The growth of telemedicine in the past couple of years has been significant; however, there are still several obstacles to widespread acceptance and adoption of this practice.
State laws are the main determinants of reimbursement policies for telemedicine services provided within that state, as well as any restrictions in this regard. If a state has passed a telemedicine parity law, for example, private payers based in that state will be required to reimburse telemedicine consultations just as they would with a traditional in-person consultation.
A large number of states have passed telemedicine parity laws – however, bringing about a change in legislation at the state level is a lengthy and often complicated process, which has major ramifications for the practice of telemedicine in that state.
Obtaining reimbursement for services provided through telemedicine is not as simple a process as the one for healthcare provided via traditional medical practice. The state policies for telemedicine are constantly changing, and this has a direct impact on the rules and regulations regarding reimbursement via state Medicaid programs and private payers.
Currently, Medicaid does offer reimbursement for the real-time provision of care through telemedicine; however, there are restrictions involving which providers meet the criteria for reimbursement, where the patient is located, the medical procedures that qualify for reimbursement, etc.
Its steady rise indicates that telemedicine now provides a larger variety of options and more cost-effective solutions.

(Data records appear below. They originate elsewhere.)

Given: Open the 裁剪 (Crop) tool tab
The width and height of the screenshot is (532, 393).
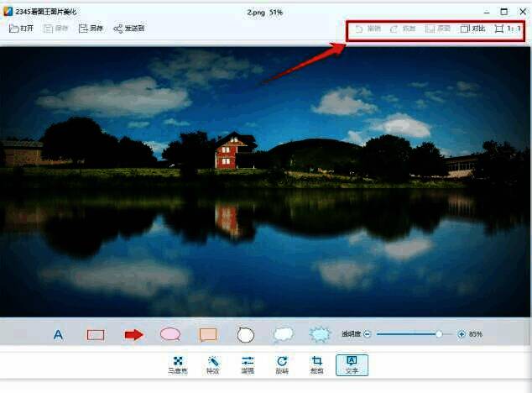Looking at the screenshot, I should click(x=316, y=364).
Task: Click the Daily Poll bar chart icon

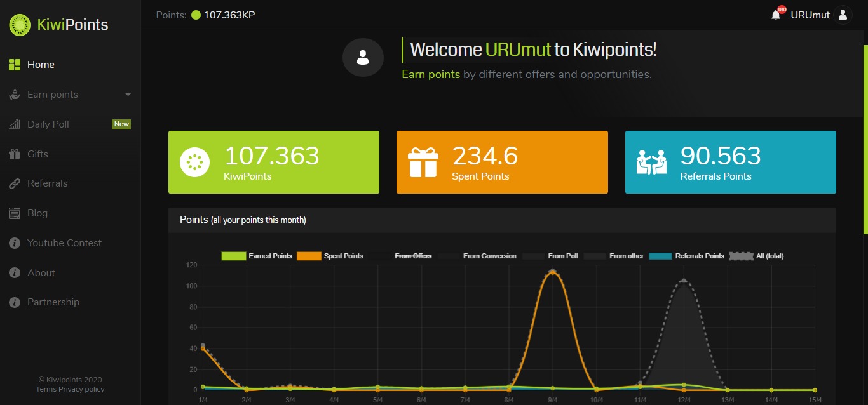Action: pos(15,124)
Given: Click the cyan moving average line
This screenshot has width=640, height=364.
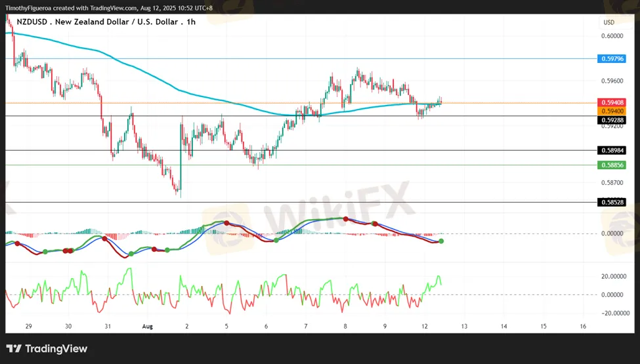Looking at the screenshot, I should tap(163, 83).
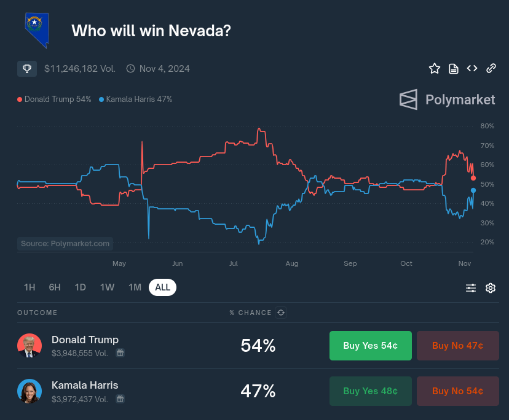Select the 1M chart range
The width and height of the screenshot is (509, 420).
click(135, 287)
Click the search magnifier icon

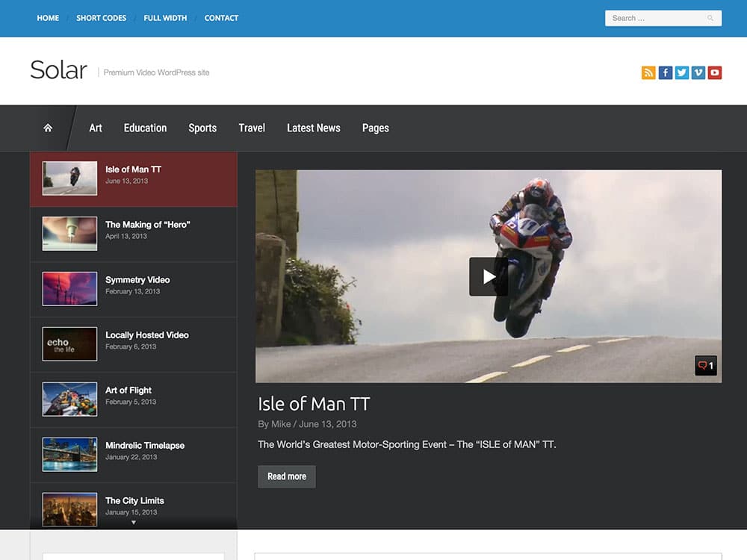coord(710,18)
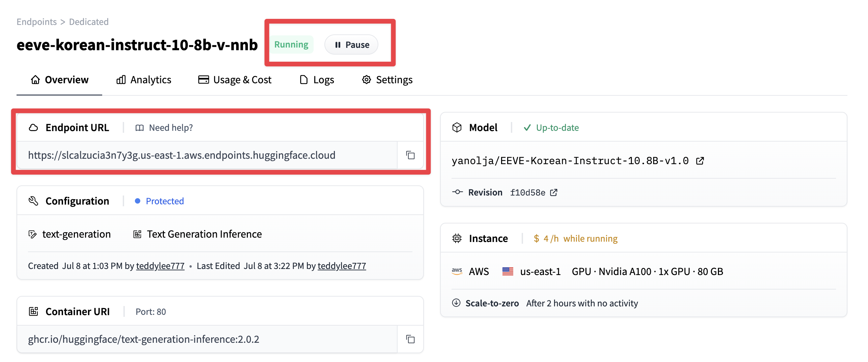
Task: Pause the running endpoint
Action: click(351, 44)
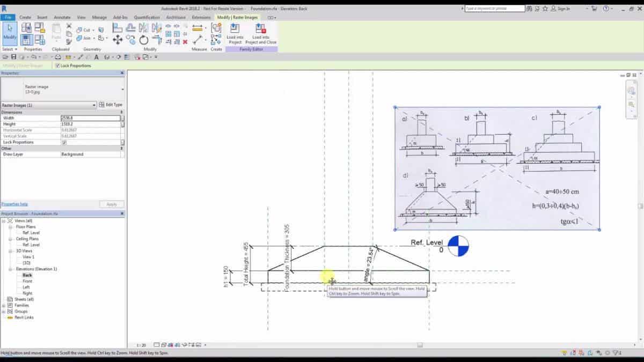Open the Raster Images type selector dropdown
Screen dimensions: 644x362
click(x=94, y=105)
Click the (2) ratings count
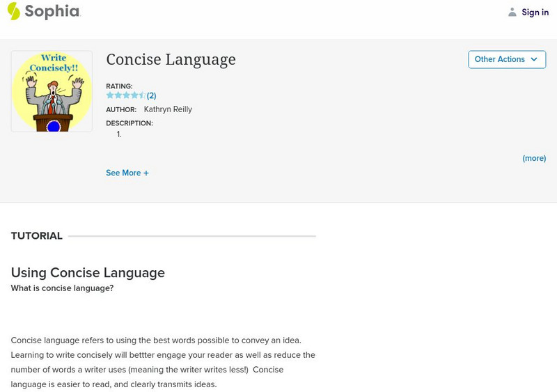557x392 pixels. [x=151, y=95]
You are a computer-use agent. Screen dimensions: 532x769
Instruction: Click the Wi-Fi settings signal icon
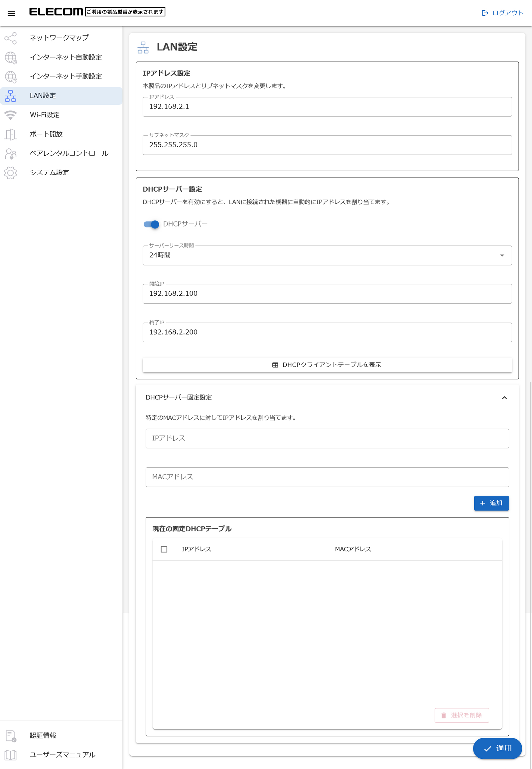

However, in the initial stages, telemedicine programs do require some investment and expenses, in the shape of purchasing and setting up new equipment, and training staff members on how to use this new technology. This means that some independent practices that operate on a small scale might find that they are unable to accommodate telemedicine in their budgets.
Numerous health care providers are already strained on new budgets for technology and training of staff members for EHR systems, which has been made mandatory by the Meaningful Use program.
Currently, as per the law, healthcare providers are granted medical licenses for a particular state, which means they can practice legally in that state alone. For example, as per medical licensing rules, a doctor based in Colorado cannot legally take on a patient located in New Mexico.
This law presents an obstacle for telemedicine, the aim of which is to overcome geographical boundaries in order to allow providers to offer care to patients regardless of location.